<29>リベンジ

<29>リベンジ

久しぶりに寝込む。
ライブや仕事が立て込んで、ひと段落したところでうまく発熱した。こういうとき、宇宙の愛のようなものを感じる。ああ、これがライブのない日で良かった、と。1週間ほど本番は入ってないから、焦ることもなくゆっくり休める。もちろんその1週間にやるはずだったことは、あとからツケが来ることは来るが。とにかくライブじゃなくて良かった、と。

そう云えば、何年か前、過労ぎみだったところへタバコの煙をあび、そこへライブをやったので、炎症を起こして、歌っている間にみるみる声が出なくなったことがあった。名古屋でのことで、お客さんにはあんまりわからない感じだったと思うが、自分的にただ張り切って歌って枯れているのと違う、あの独特な『のどが終わってゆく感じ』がはっきりわかった。
だけどそのまま翌日神戸へ。
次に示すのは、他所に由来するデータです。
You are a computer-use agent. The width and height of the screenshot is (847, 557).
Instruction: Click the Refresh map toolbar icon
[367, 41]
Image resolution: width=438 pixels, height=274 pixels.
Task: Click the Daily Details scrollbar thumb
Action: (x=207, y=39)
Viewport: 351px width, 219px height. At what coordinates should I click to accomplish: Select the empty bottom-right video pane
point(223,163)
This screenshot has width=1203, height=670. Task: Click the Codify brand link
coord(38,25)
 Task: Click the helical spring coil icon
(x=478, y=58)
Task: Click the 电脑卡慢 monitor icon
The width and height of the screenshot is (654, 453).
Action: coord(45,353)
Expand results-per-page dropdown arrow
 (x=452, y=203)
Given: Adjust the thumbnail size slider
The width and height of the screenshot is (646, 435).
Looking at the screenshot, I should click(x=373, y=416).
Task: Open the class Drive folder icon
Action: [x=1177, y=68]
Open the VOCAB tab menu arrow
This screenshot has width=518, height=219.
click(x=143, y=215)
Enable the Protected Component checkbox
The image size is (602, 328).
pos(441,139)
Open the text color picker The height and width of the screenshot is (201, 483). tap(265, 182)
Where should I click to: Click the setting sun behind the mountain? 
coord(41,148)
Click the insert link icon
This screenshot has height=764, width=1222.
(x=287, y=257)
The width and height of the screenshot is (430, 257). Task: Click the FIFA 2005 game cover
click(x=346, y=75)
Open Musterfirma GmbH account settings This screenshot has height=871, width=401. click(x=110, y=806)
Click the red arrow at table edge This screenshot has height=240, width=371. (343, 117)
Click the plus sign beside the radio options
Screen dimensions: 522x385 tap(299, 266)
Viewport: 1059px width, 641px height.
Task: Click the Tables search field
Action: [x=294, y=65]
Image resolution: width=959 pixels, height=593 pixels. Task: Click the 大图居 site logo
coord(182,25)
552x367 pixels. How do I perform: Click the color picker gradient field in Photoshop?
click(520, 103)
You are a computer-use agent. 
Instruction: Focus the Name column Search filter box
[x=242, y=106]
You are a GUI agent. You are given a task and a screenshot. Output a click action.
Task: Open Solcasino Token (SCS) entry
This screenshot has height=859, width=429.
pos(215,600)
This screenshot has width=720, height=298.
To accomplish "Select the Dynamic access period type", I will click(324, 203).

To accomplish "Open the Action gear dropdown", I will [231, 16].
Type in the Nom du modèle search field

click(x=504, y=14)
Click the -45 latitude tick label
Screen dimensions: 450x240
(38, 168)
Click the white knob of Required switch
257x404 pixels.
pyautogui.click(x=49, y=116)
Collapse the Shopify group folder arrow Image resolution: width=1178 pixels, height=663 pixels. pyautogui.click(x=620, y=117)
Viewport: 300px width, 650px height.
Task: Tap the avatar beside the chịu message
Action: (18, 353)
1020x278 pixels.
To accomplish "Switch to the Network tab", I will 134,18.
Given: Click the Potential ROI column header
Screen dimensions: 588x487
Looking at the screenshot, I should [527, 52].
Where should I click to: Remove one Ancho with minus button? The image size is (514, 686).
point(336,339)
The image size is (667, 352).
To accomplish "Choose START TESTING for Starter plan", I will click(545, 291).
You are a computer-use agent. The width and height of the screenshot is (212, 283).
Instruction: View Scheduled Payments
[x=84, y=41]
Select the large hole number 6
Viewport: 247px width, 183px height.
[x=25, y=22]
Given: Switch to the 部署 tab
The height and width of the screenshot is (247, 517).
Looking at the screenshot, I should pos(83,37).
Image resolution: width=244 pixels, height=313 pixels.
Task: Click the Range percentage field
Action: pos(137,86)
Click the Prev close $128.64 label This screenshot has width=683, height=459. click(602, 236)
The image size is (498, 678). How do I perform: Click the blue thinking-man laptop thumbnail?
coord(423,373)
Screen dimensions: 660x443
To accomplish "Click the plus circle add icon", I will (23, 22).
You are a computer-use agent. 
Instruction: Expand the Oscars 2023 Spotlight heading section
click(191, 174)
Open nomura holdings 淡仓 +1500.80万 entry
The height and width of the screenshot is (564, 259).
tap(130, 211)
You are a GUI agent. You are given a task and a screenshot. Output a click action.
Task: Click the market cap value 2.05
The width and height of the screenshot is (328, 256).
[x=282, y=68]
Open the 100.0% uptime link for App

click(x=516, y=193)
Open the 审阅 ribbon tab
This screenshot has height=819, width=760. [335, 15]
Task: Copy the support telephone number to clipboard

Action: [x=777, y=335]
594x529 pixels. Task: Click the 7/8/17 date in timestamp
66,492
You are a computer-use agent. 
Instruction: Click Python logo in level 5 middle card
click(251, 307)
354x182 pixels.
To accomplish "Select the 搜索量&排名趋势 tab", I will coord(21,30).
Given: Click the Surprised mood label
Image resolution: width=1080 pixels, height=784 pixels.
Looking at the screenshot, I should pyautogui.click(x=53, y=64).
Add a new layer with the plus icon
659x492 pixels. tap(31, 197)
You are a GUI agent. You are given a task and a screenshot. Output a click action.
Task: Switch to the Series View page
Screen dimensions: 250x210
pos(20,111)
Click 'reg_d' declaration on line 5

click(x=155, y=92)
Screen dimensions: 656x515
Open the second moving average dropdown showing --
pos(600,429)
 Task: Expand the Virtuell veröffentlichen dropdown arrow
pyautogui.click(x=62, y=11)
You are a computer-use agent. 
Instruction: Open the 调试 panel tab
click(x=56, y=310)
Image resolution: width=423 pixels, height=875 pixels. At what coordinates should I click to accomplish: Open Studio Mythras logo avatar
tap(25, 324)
本番前に整体に行ったり(これ、高くつくんだよなあ)、手を尽くしたけど、1曲目からすでに終わっていた。お客さんにもバレバレ。中には声の出ない感じのせつなさが歌にあってて良かった、と云って下さる、仏さまのような人もいらっしゃったが、なんとも申し訳ない気分だった。
そして。
その翌日宮崎へ行かねばならなかった。神戸どころでない、口から出るのはもう声と呼べないものだった。喋るのさえ出来ないのに、どうやって歌おう?だけども主催者と相談して、とにかく、行く、ということになった。あとは朧・・・。恍惚のブルースだった。ある意味。

いやはや。
それ以来、神戸と宮崎には恐れ多くて連絡できずにいたが、でもまた来てね、と云ってくれたっけなあ、いつかリベンジしないとなあ、とずっと頭のすみ、というか、頭のけっこうまん中あたりにあった。
そしてこの9月、宮崎へまた行けることになった。今体調を崩しておけば、熱、汗、咳、鼻水、鼻血。あらゆる穢れ。出すもの出して、すっきり行けそうだ。

ああ、神さま、前回のリベンジ、どうか果たせますように!!

ところで、今日いちにち寝たきりだったが、昼過にRさんが書類を持って訪ねてきた。しばらく話をしていたら、いきなりテレビがついたのである。私は半分横になるような縦になるような、ウネウネ変な体勢を続けていたから、その拍子にリモコンを踏んづけたのかと思ったら、リモコンはピアノの鍵盤の上にあった。
Rさんは以前、私まわりで起きるあらゆる電気製品の異常について、他の全員がワタクシ周辺で、何か科学の解明できぬことが起きていると認めていたのを、ただ一人否定していた人である。あんまりムキになって否定するし、あいつぐ現象で私もイライラして、当時口ゲンカしたことさえあった。
だけどさすがのRさんも、これをきっかけについにそれを認めたのだった。テレビがつくのは、目にモノ云わすごとく、あまりに分かりやすかった。

そんなことでもちょっとリベンジを果たしたような気になりかけたが、いや、リベンジなどと云って喜んでる場合じゃない。私は電気製品の故障で、一体いくら余分な金を払っているか、知れたものじゃないのだ。